Francisco Umbral en la última página de El Mundo, de septiembre a julio, figuraba con su inamovible jersey de lana, avistando la sociedad a través de sus días y sus placeres. Juan Manuel de Prada hace lo propio desde su ángulo oscuro, tres días a la semana en ABC, con rectitud cristiana, y también Javier Marías, todos los domingos en El País Semanal, gárgola de su propia zona fantasma. En estos casos, al menos, sus respectivos rictus malhumorado y severo se han impuesto de tal manera sobre su imagen que los tres hace tiempo que devinieron una caricatura de su foto. Qué difícil ponerse guasón cuando uno antepone a su artículo la mirada desafiante con que posó para la foto. Otros sonríen, y eso les quita seriedad; algunos parece que se apoyen en el primer renglón, como si quisieran saltar al texto; algunos se ponen condescendientes, como en una antigua foto de bodas; otros ponen cara de susto, como si los hubiese fichado la policía, dando a entender que ellos eso no. De los artículos firmados por estos últimos es difícil esperar más que una nota de prensa, y sin embargo sólo es la foto, una mala impresión, quizá, el momento suspendido que los traiciona.
————————
Tareas pendientes:
[A] ¿Cuántos días a la semana aparece Juan Manuel de Prada en ABC, según el fragmento sobre las fotos de los columnistas?
[B] Prolonga el fragmento sobre las fotos de los columnistas a partir de su última frase.

Extracto de datos:
————————
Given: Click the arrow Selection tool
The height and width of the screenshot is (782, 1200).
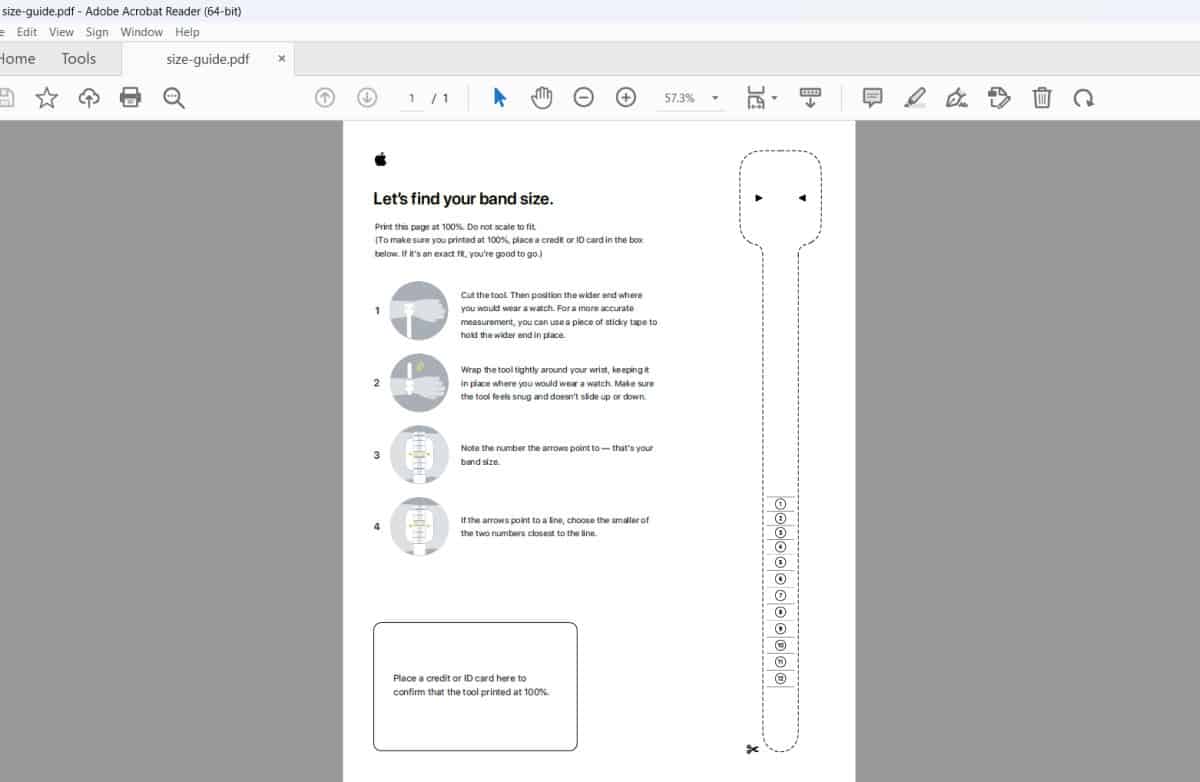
————————
Los resultados:
[A] Tres días a la semana.

[B]
Una de las principales reglas del periodismo debería ser no fiarse de las apariencias, pero los mismos periódicos, al imponer la foto, la cara del informante antes que la información, rompen este principio y obligan al lector a desconfiar del propio periodista. Del que nos mira con soberbia, del que se pone simpático para hablar de algo tan serio o del que adquiere un gesto trascendente para referirse a frivolidades. No se puede uno fiar de nadie, se dice el lector, y menos de sus retratos. ‹‹La foto —escribe también Lynch— es el espejo de nuestra humana incapacidad para comprender el tiempo.›› He ahí una razón de la actual cultura de la imagen, a la que nuestra sociedad está sometida con un fervor de posturas, poses e imposturas, que poco tienen que ver con el tiempo, sino con una manera de ser que ya no es lo que decimos, sino lo que aparentamos.